Some people say that buying a house is an investment. That if you buy in the right neighborhood, with all the bells and whistles, like a three car garage, and stay in it long enough, taking care of it the whole time, you can sell it for a profit. Well, that's not always true. Housing prices go down sometimes.
No, where you make money on the house is when you buy it, getting the best deal for it you can.
I want to buy a house. Rather, I want to have a house bought already. I've learned quickly what creates value in a house, what I want and what I don't really need. You want the truth, I only need one bed to sleep in, a two burner stove, a couch, and I would like a dishwasher, laundry machine, two car garage, and bath tub. But no one wants to hear that.
People try to sell me on things like resale value (which is of course higher if you pay a higher price for the house) and multiple bed rooms, multiple bathrooms, and a seemingly endless flow of excess. Anything above 2,000 square feet scare me. The heating and cooling bills on that house seem just too high for one person, not to mention property taxes and the interest on a larger loan.
I looked at a house a few weeks ago that was listed for $24,900, and I liked the house. It was a nice two bed, one bathroom house in a part of town I like, with a new roof and a one car garage. The thing that drove me away was the neighbors with uncut grass who were borrowing the driveway for their truck with two confederate flags flying from the windows. Yep. I get the fact that I'm acting liked a spoiled kid trying to get something for nothing, when the prices for homes here in southeast Kansas are half of what they are in Dubuque and legitimately 1/3 to 1/4th of what you would get for that money around Worcester, Massachusetts.

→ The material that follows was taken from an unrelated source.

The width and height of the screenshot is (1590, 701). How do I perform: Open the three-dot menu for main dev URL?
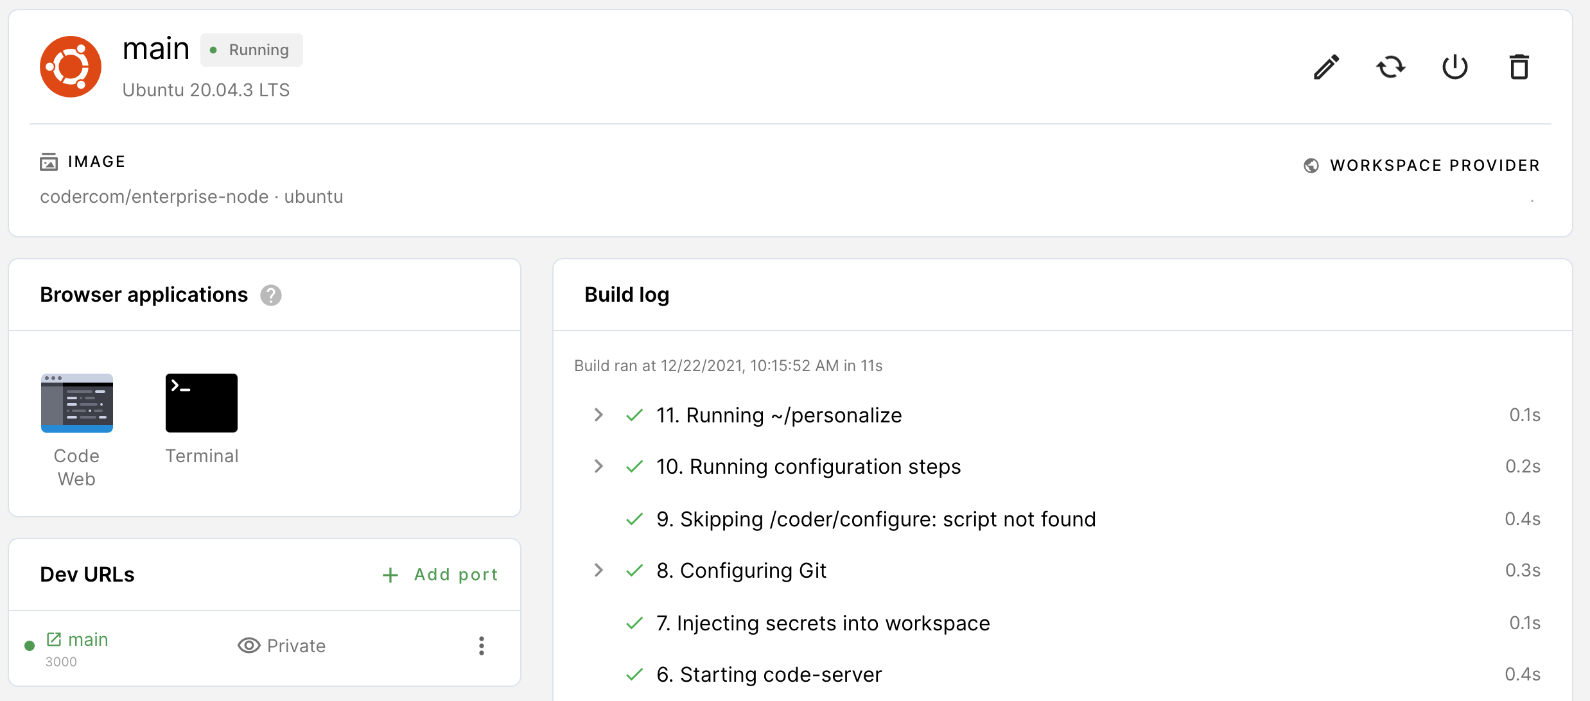pyautogui.click(x=481, y=646)
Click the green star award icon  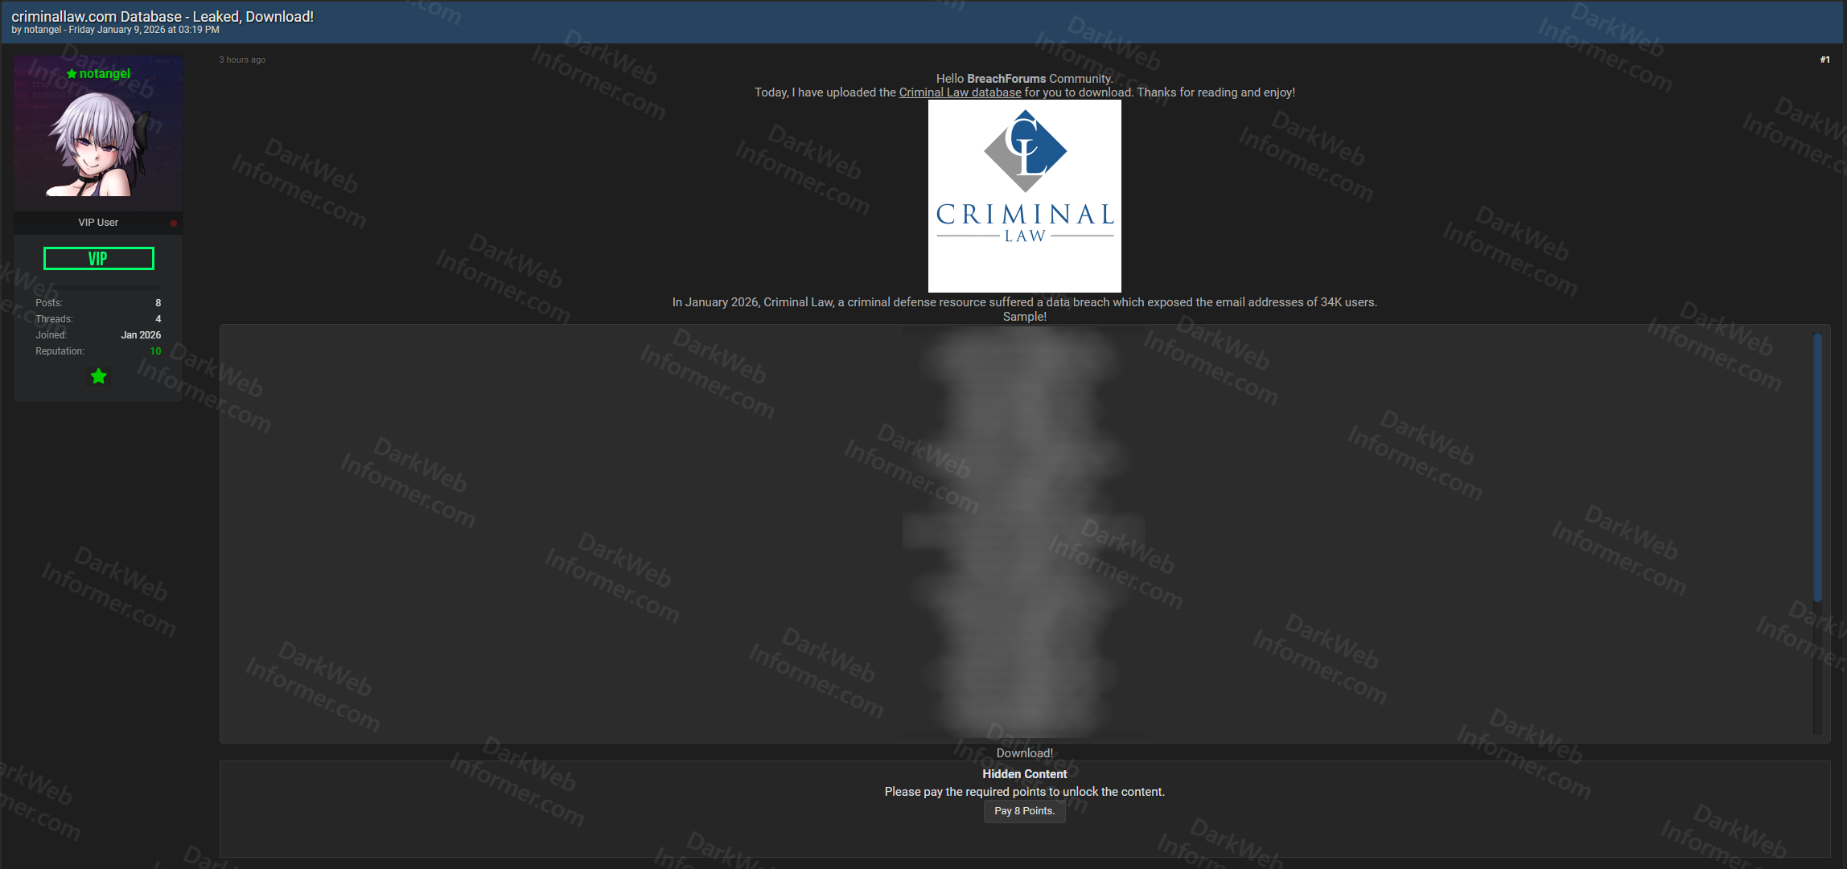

Buying a house is something that you have to do and have to be invested in. There are so many reasons to walk away. The thought of taking on more debt, even if it is only a $65,000 mortgage, is something I'm not terribly excited about.
As I have gotten older I feel more detached from what defines normal, despite the fact that there are actually quite a few people "like me". It's been five years without cable television or Internet in my apartment, and I can't really imagine going back to having them. Oh I don't know...
Chances are I will have my student loans paid off by the time I turn 31, but no guarantee. It's just one more thing that is prohibiting me from willingly plunking down $70,000 for a three bed, two bathroom, two car garage house. A deal that would be unbelievable in most other parts of the country still scares me because it's so large.
Part of what makes this hard is that it is not like buying a new TV or a car. Research is way more difficult. Maintenance is a huge wild card of expenses. You can't read reviews of houses built by some guy in 1910. Plus, unlike the guy at the store selling you a new television who is not on commission, everyone stands to profit from your home purchase if you pay more/buy from them/buy today. I kind of like being an anonymous shopper because I can take my time as much as I like, and buying a house is not anonymous.